┌─ Material provided

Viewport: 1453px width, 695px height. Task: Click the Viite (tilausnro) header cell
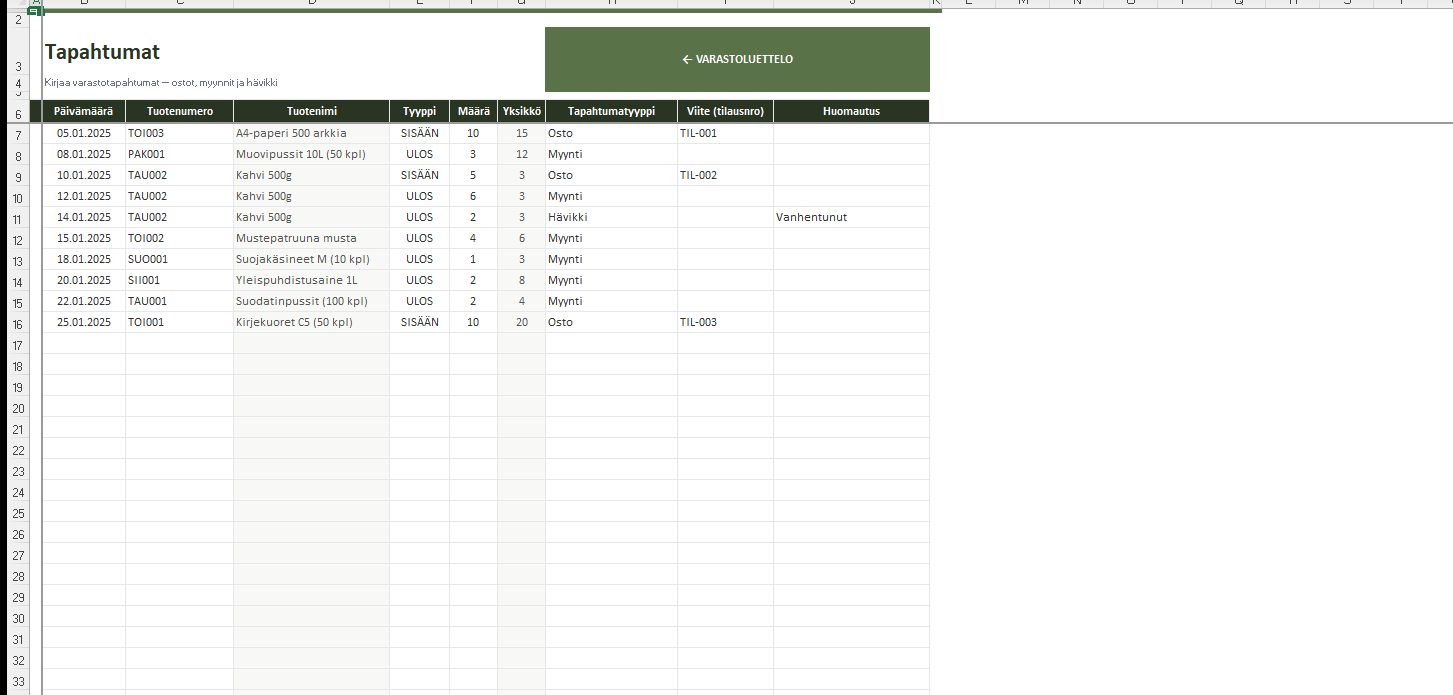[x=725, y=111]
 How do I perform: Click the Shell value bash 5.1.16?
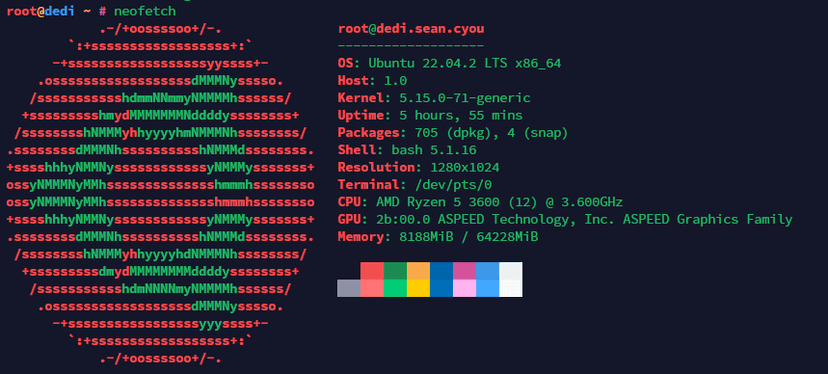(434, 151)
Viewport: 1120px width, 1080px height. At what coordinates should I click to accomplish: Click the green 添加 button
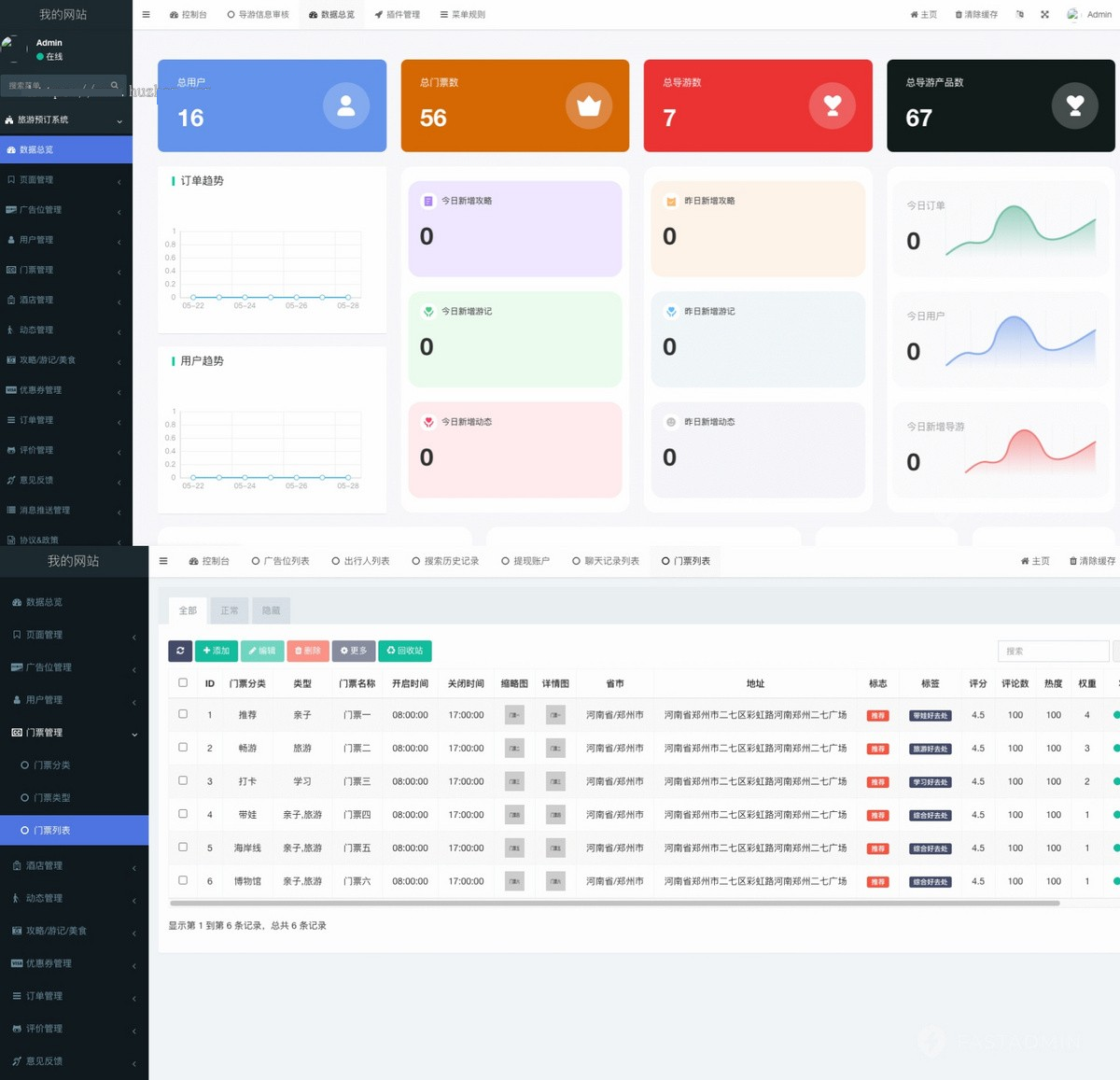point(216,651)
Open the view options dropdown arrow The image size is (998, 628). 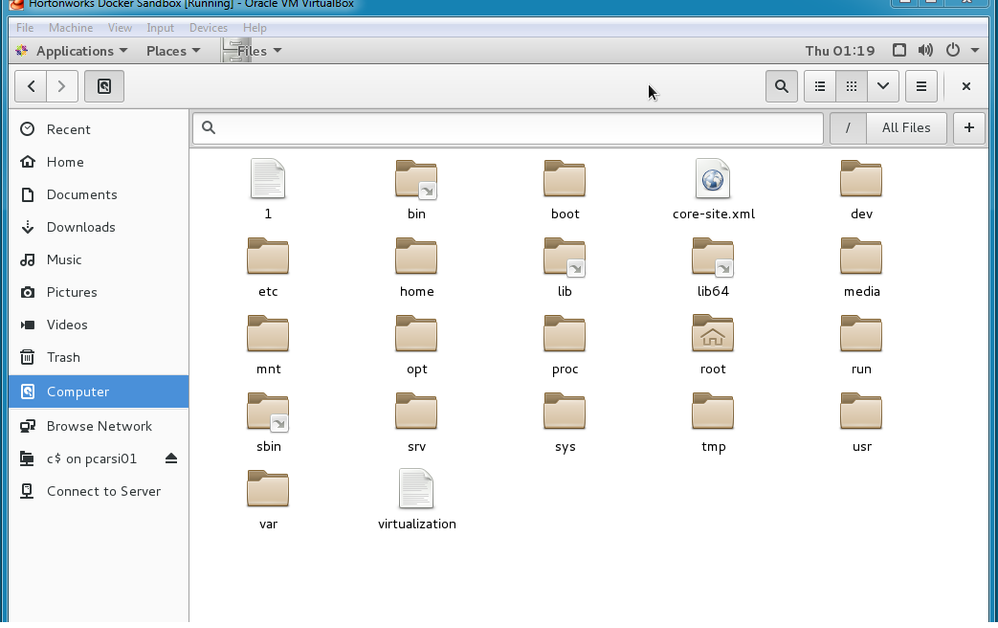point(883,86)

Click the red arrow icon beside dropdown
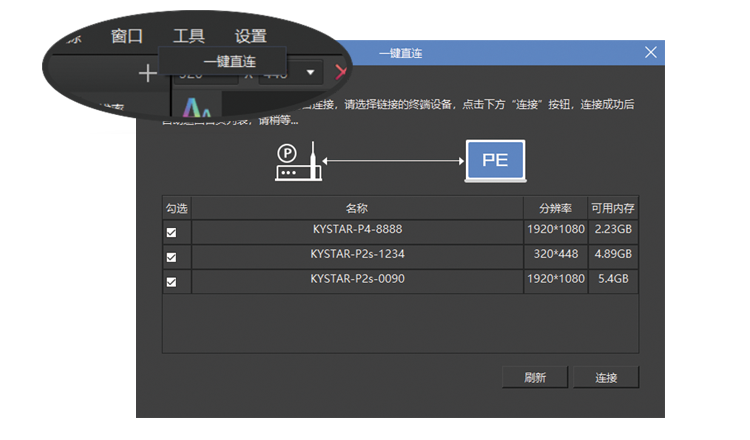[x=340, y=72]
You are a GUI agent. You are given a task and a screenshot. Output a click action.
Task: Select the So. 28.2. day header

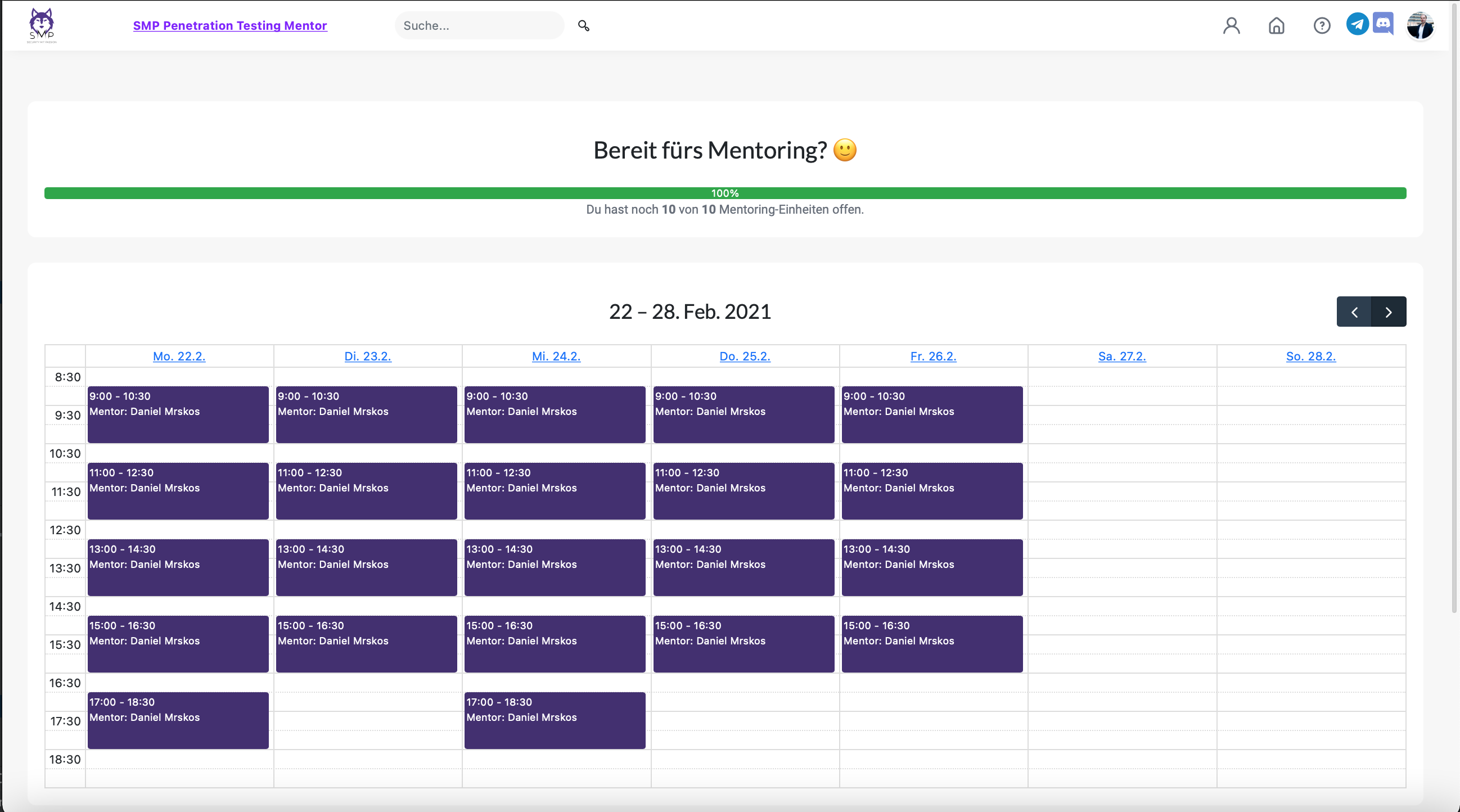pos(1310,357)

└─
┌─ Material provided

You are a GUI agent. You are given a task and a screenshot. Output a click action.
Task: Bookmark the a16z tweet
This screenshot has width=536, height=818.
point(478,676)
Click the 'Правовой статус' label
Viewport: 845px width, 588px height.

└─

Set problem: List every line in the listing above that contains the word "header", matching its case exactly.

Output for this exercise:
Viewport: 1453px width, 695px height. Task: Click the Viite (tilausnro) header cell
Task: Select the So. 28.2. day header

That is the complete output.